**EXERCISE DETAILS**
Please start at the first line of the records beneath and quote each line exactly, ending with the line containing "Commercial Driver License (CDL) (100, 1848)".

**THE INPUT**
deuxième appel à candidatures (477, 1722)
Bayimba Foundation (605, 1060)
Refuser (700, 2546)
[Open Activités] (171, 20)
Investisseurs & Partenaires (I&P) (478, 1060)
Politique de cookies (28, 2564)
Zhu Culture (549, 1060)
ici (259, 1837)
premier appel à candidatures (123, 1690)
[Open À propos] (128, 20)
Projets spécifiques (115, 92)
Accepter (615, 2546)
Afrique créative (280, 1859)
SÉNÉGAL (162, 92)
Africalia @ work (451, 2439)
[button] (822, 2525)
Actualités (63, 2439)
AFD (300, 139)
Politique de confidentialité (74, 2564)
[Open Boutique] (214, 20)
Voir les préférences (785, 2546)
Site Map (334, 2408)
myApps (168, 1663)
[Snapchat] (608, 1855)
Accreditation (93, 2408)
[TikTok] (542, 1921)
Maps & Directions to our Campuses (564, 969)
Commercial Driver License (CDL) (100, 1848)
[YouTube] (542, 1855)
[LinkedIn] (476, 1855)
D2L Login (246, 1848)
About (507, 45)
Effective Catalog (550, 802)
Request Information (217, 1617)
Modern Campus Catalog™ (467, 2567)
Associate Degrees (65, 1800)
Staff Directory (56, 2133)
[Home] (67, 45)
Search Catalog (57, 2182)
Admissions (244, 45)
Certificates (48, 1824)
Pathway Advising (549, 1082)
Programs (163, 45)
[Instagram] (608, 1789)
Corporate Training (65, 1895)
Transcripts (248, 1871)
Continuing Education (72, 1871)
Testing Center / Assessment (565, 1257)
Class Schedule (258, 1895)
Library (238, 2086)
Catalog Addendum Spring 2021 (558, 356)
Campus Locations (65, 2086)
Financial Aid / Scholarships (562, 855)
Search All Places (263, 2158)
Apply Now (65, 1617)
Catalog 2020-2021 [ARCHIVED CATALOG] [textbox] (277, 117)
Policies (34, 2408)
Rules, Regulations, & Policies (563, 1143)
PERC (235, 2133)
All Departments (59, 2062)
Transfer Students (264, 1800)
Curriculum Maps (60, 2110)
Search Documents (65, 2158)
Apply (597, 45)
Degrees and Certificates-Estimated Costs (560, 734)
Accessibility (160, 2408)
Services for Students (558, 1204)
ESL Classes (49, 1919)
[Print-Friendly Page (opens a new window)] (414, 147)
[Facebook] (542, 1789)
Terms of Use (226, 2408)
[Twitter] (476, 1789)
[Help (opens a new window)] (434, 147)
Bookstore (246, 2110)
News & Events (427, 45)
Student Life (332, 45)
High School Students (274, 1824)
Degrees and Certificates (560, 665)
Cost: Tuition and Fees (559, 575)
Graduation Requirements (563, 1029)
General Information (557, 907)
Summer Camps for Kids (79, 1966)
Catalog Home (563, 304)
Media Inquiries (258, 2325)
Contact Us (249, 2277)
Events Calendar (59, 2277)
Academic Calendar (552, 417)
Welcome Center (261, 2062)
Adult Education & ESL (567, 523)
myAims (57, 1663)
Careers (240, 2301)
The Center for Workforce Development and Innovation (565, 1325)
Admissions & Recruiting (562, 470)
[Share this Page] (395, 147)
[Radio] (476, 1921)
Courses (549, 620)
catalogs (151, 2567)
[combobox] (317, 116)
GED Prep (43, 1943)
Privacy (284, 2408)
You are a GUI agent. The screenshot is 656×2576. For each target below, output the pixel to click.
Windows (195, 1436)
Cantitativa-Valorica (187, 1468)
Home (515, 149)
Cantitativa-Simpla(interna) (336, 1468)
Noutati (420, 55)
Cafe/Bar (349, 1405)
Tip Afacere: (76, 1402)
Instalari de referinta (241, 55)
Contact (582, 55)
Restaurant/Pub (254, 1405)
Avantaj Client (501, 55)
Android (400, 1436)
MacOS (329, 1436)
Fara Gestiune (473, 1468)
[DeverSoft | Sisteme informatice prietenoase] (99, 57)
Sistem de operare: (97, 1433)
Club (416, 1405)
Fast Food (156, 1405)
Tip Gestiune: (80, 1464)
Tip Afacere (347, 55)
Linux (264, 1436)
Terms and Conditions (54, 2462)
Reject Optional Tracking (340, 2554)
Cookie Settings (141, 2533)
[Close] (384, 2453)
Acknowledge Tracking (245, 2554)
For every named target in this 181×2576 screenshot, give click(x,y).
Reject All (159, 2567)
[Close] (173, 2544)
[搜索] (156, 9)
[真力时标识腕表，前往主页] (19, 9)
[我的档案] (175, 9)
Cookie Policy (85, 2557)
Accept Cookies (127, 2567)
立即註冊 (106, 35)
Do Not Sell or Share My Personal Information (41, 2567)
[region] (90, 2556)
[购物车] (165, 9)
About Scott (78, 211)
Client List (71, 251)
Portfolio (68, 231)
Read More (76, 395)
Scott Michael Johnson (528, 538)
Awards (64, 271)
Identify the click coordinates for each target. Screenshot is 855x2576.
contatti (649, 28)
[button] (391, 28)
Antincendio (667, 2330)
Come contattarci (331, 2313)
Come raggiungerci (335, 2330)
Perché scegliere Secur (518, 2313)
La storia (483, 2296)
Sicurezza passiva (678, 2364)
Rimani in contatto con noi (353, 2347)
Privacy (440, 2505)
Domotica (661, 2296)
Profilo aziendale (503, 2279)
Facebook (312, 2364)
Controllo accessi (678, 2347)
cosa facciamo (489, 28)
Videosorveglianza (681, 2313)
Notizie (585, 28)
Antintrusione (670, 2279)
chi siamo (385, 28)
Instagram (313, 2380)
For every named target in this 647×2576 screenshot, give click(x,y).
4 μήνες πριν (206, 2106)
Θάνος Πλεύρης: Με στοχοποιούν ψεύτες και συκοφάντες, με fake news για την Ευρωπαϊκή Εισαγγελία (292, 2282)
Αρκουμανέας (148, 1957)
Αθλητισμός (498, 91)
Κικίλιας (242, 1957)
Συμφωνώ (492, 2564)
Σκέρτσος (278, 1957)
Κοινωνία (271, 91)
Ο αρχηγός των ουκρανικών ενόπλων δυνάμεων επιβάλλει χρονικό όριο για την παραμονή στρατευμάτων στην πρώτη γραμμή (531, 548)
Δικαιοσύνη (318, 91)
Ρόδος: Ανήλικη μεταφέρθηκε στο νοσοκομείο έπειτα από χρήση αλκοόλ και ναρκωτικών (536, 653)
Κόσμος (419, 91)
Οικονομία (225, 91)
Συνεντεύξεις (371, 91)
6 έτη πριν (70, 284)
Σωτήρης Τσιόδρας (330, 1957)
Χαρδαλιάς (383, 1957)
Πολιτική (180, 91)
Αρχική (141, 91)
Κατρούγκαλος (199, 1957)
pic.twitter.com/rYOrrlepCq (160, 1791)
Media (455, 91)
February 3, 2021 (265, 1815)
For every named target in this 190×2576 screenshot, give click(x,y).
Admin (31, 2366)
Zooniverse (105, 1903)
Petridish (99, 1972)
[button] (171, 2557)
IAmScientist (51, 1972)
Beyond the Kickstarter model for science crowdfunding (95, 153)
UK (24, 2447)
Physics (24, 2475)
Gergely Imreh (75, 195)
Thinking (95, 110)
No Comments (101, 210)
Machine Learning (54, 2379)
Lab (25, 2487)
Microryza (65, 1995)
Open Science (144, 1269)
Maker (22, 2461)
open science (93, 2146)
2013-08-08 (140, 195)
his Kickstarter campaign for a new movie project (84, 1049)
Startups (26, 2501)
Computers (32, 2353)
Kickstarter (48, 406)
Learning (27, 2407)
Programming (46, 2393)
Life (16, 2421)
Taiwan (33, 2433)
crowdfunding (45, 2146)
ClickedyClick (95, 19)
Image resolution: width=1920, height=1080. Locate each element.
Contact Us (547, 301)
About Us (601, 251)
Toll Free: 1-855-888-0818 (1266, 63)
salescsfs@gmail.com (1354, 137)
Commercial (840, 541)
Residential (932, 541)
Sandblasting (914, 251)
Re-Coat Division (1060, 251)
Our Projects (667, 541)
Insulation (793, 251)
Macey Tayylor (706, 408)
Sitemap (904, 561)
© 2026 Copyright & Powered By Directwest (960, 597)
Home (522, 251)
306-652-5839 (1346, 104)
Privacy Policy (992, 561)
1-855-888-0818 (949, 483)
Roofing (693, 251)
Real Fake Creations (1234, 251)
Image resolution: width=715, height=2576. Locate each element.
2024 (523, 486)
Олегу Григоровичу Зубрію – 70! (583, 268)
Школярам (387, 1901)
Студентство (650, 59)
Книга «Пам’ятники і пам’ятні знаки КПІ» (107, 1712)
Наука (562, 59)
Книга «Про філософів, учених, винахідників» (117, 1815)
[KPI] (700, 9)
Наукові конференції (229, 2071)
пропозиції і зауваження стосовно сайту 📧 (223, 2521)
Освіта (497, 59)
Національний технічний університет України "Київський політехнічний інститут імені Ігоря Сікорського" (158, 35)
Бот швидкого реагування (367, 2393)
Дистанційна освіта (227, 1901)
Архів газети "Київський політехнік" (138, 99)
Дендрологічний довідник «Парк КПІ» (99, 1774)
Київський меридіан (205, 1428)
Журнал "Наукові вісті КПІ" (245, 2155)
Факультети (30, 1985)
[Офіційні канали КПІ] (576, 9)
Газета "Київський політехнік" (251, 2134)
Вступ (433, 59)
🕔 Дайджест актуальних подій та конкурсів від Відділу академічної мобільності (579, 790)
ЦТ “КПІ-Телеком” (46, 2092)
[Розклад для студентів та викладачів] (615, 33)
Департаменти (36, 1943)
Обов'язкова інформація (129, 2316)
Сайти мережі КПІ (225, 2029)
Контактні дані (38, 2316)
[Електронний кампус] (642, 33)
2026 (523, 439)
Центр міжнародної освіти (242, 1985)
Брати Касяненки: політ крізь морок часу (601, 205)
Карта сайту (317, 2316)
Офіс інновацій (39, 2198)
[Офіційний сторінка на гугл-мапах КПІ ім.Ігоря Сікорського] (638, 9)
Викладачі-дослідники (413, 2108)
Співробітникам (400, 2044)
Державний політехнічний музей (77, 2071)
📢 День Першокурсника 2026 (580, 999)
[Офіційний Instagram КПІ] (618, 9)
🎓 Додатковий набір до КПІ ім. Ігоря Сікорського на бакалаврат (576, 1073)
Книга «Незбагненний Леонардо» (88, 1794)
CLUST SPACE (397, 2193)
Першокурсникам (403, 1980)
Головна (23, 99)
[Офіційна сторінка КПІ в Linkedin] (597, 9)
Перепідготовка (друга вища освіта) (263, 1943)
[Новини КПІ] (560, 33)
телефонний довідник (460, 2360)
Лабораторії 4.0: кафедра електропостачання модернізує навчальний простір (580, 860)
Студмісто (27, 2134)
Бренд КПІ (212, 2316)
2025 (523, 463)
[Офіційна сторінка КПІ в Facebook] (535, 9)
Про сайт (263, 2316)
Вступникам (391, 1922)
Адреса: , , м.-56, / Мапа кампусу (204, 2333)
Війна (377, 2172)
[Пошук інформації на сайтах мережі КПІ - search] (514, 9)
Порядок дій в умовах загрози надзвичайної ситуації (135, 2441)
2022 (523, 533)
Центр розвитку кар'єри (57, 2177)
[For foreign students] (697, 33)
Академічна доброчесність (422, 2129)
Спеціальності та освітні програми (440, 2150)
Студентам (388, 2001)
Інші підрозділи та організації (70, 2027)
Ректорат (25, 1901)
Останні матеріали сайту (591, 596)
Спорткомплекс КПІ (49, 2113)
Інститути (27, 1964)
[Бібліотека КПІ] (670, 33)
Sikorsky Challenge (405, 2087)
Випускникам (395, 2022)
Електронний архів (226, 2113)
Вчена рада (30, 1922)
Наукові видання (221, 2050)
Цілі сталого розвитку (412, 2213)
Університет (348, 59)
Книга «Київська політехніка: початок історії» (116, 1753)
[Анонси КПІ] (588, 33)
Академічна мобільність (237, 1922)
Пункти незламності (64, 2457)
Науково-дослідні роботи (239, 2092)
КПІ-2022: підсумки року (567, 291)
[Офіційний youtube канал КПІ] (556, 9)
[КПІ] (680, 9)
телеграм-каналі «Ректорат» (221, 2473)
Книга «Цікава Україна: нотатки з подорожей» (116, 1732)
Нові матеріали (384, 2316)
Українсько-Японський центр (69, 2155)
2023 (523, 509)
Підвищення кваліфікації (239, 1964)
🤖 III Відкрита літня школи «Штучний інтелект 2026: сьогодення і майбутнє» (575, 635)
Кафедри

**ANSWER SPACE**
deuxième appel à candidatures (477, 1722)
Bayimba Foundation (605, 1060)
Refuser (700, 2546)
[Open Activités] (171, 20)
Investisseurs & Partenaires (I&P) (478, 1060)
Politique de cookies (28, 2564)
Zhu Culture (549, 1060)
ici (259, 1837)
premier appel à candidatures (123, 1690)
[Open À propos] (128, 20)
Projets spécifiques (115, 92)
Accepter (615, 2546)
Afrique créative (280, 1859)
SÉNÉGAL (162, 92)
Africalia @ work (451, 2439)
[button] (822, 2525)
Actualités (63, 2439)
AFD (300, 139)
Politique de confidentialité (74, 2564)
[Open Boutique] (214, 20)
Voir les préférences (785, 2546)
Site Map (334, 2408)
myApps (168, 1663)
[Snapchat] (608, 1855)
Accreditation (93, 2408)
[TikTok] (542, 1921)
Maps & Directions to our Campuses (564, 969)
Commercial Driver License (CDL) (100, 1848)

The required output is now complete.